Un seul mot te fera concevoir

Quel destin aujourd’hui je mets en ton pouvoir.

Je suis Coriolan.

TULLUS.

Coriolan !

CORIOLAN.

Lui-même.

Seul bien que m’ait laissé mon infortune extrême,

Ce nom, le plus beau don que m’avait fait le sort,

Ce nom seul, je le sais, est l’arrêt de ma mort.

Mais serais-je en ces lieux, si j’avais pu la craindre ?

À supporter le jour si j’ai pu me contraindre,

C’est dans le seul espoir de venger mes douleurs,

Et de faire aux Romains expier mes malheurs.

Les Romains m’ont banni : le sénat, en silence

A laissé des tribuns triompher l’insolence.

Je suis persécuté par de vils ennemis ;

Je suis abandonné par de lâches amis.

Je t’offre contre Rome et ma main et ma haine.

À ton pays, à toi, ma vengeance m’enchaîne.

Si tu le veux, ce bras aux Volsques si fatal,

Leur fera plus de bien qu’il ne leur fit de mal.

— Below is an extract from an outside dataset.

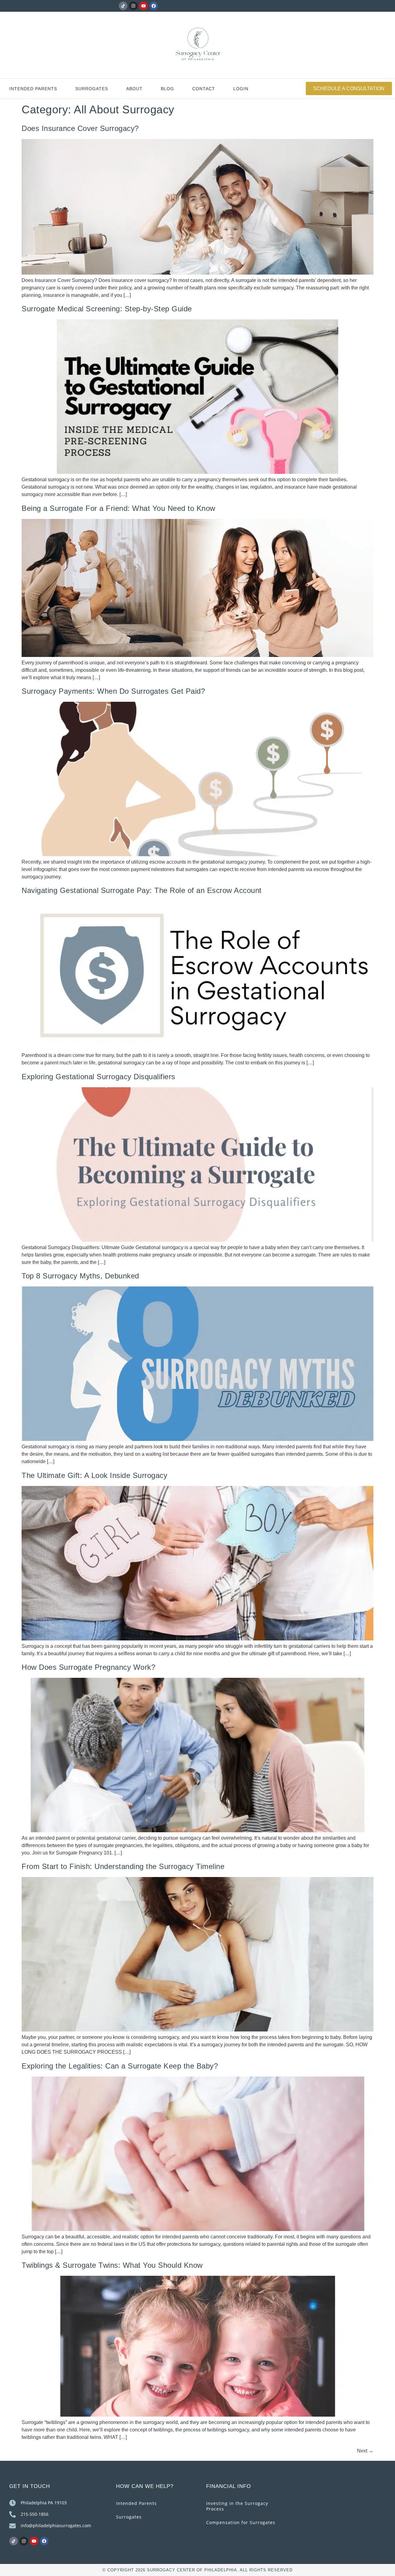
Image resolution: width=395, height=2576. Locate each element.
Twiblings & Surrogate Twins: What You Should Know (112, 2265)
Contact (203, 88)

Si tu crois Marcius aux Volsques inutile,

Ne considère point les dieux ni cet asile.

Frappe : j’ai trop vécu.

TULLUS.

Dans ce grand changement,

À peine revenu d’un long étonnement,

Je me rends, avant tout, à l’honneur qui m’engage,

Et de la sûreté te présente le gage.

Touche dans cette main, approche, et ne crains plus ;

Tes jours sont désormais confiés à Tullus.

Je suis fier d’un dépôt si grand, si respectable.

Ô brave Marcius ! du malheur qui t’accable,

Que ton cœur près de moi ne soit plus occupé ;

Tu m’as cru généreux : tu ne t’es pas trompé.

Conçois quelle surprise en mon âme a dû naître.

Juge, sous cet habit, si j’ai pu reconnaître

Un guerrier que souvent, au mépris du danger,

Dans l’horreur des combats j’osais envisager.

Je te rappelle ici ma défaite et ta gloire :

Coriolan sur moi remporta la victoire.

Lui-même il m’en console et me venge aujourd’hui,

Et, s’il fut mon vainqueur, je deviens son appui.

C’est le jour de Tullus : c’est le seul avantage

Que le sort me gardait sur un si grand courage,

Le seul que désormais on ne peut me ravir :

Je n’avais pu te vaincre, et pourrai te servir.

Mais comment des Romains l’injuste violence

A-t-elle à cet exil condamné ta vaillance ?

Quel Dieu, propice au Volsque, a pu les aveugler ?

CORIOLAN.

Laissons là mes affronts : je souffre d’en parler.

Puis-je, dans les transports où la fureur m’entraîne,

Perdre en de vains récits un temps cher à ma haine,

Gémir encor des maux qu’il me faut supporter ?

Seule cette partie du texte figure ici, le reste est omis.